Ma siamo un movimento sociale che vuole trasformare la realtà, quella reale, non quella virtuale o quella che qualcuno può progettare a casa sua dietro una scrivania; per questo il nostro posto non può altro che essere nel mezzo dei conflitti a fianco di coloro che chiedono pace, farmaci e sovranità alimentare, tanto per citare alcune delle questioni sulle quali organizzeremo la contestazione alla guerra e al Wto. D'altra parte non vi è dubbio che forte è la necessità di evitare ulteriori rinvii di un'ampia discussione interna al movimento, ma dovremo essere capaci di intrecciarla con i tempi del nostro agire politico e se questo può apparire estremamente faticoso, può per altri versi rappresentare anche una garanzia affinché le nostre discussioni non siano segnate da rischi di involuzione burocratica e da operazioni di piccolo cabotaggio da parte di singole organizzazioni.
Se questa è la situazione, e se vi è la consapevolezza collettiva dei nostri tanti ed agguerriti avversari, allora dobbiamo cercare di evitare gli errori; oggi forse siamo noi stessi coloro che possono paradossalmente arrecare più danno al movimento.
Abbiamo sempre sostenuto che la forza di questo movimento è la sua pluralità, la sua capacità di riconoscersi in obiettivi comuni anche quando si arriva da percorsi differenti, con culture e pratiche politiche anche fra loro lontane. A Genova abbiamo avuto la capacità di definire un comune patto di lavoro, di sottoscrivere una dichiarazione sulla natura pacifica, non violenta, del movimento; nel contempo abbiamo riconosciuto, dentro questo orizzonte condiviso, pratiche di lotta differenti, le abbiamo reciprocamente accettate come una ricchezza di tutti. Siamo stati consapevoli dell'importante ruolo che le molte organizzazioni hanno svolto nella costruzione del Gsf, ma siamo sempre stati vigili affinché nessuno tentasse operazioni di egemonia o di uso strumentale del movimento.
Credo che tali caratteristiche debbano segnare anche il nostro percorso futuro, a cominciare dal dibattito attorno alle prossime scadenze.
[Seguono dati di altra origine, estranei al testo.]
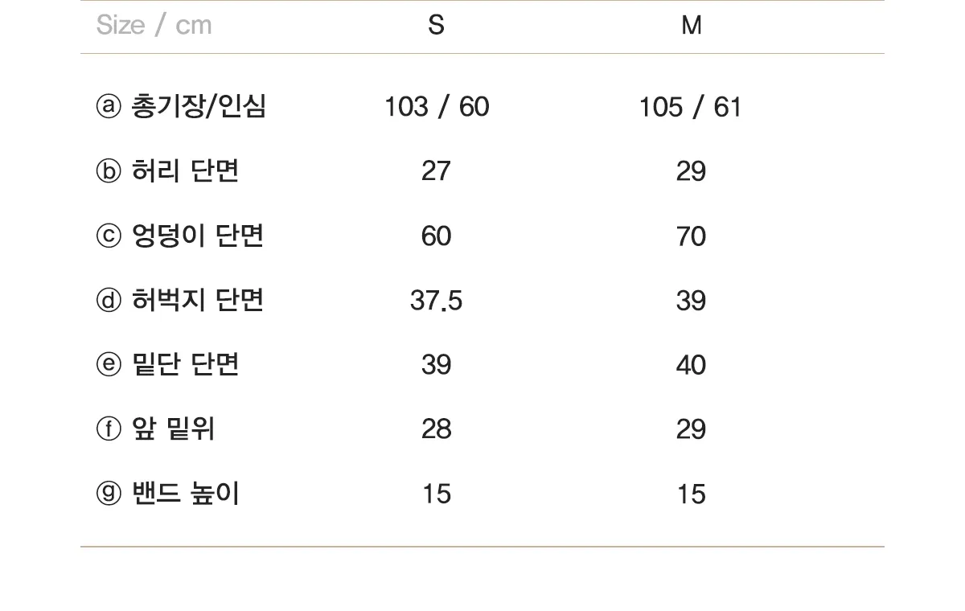Click the circled ⓓ marker beside 허벅지 단면

[x=109, y=301]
A Firenze abbiamo collettivamente lanciato tre giornate di mobilitazioni, 8, 9 e 10 novembre, contro la guerra e il Wto; abbiamo indicato con precisione gli obiettivi e i contenuti sui quali chiamare tutti i Social Forum a mobilitarsi in ogni città, abbiamo annunciato un grande forum antiliberista per l'8 e il 9 a Roma, abbiamo ascoltato la proposta del Social Forum della capitale per una manifestazione nazionale in quella città per il 10, stabilendo che ogni singola associazione nazionale e locale ed ogni singolo Social Forum avrebbe autonomamente deciso se parteciparvi o meno.
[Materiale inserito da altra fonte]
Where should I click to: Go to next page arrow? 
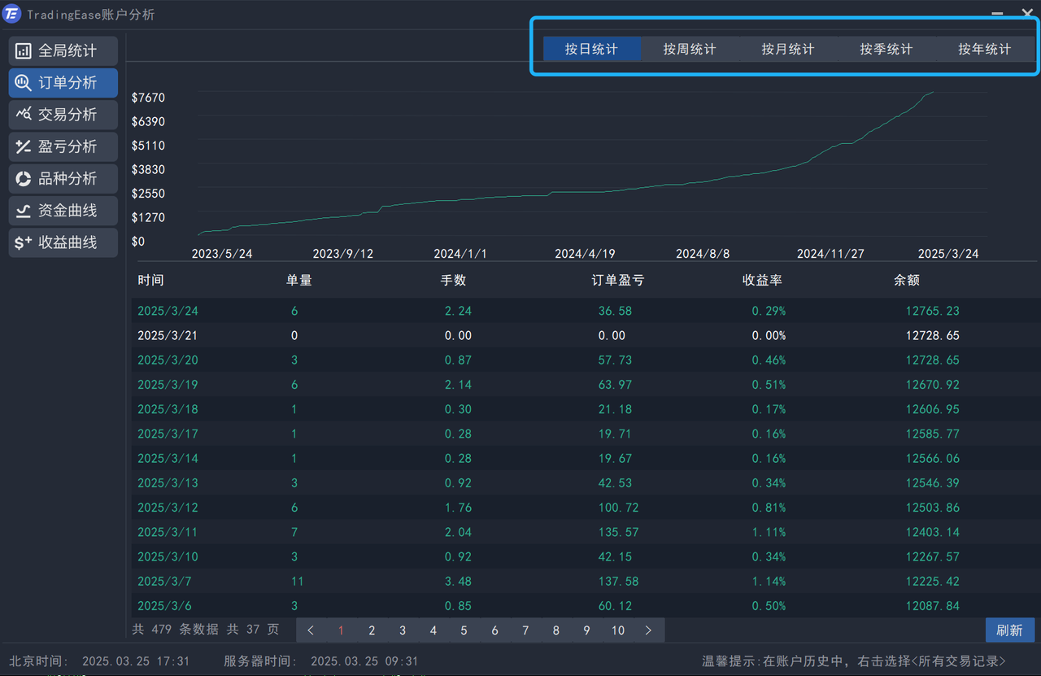648,630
Le scelte di Firenze non hanno rappresentato una mediazione al ribasso tra varie componenti, ma un elemento di consapevolezza e di laicità di un movimento che riconosce l'indispensabilità di tutte le sue parti a che coglie come eventi complementari convegni, cortei, campagne di di boicottaggio e azioni di disobbedienza. Credo che sarebbe un grave errore recedere da questo percorso, cercare di strappare maggioranze nei singoli Social Forum per far passare la tesi della propria organizzazione, così come ritirarsi sull'Aventino a contemplare la propria purezza; sarebbe solo fortemente distruttivo contrapporre fra loro la manifestazione e l'organizzazione di convegni rivendicando ora la priorità dell'azione politica diretta ora quella dei contenuti come se non fossero intrecciate l'una con l'altra.
L'importante è essere capaci in quelle giornate di contattare il più alto numero di persone, di rendere facilmente comprensibili i nostri contenuti e magari di contaminare anche parte di quel mondo della cultura e della scienza che fino ad ora è stato fortemente latitante.
Se riusciremo ad agire in tal modo, ad essere tanti a Roma come nelle tante iniziative organizzata nelle altre città, avremo fatto un ulteriore passo in avanti sul nostro percorso, per l'ennesima volta avremo sconfitto chi, a destra ma non solo, lavora quotidianamente per dividerci.
Perché sa bene che la nostra unità è la nostra forza, ed è la loro debolezza.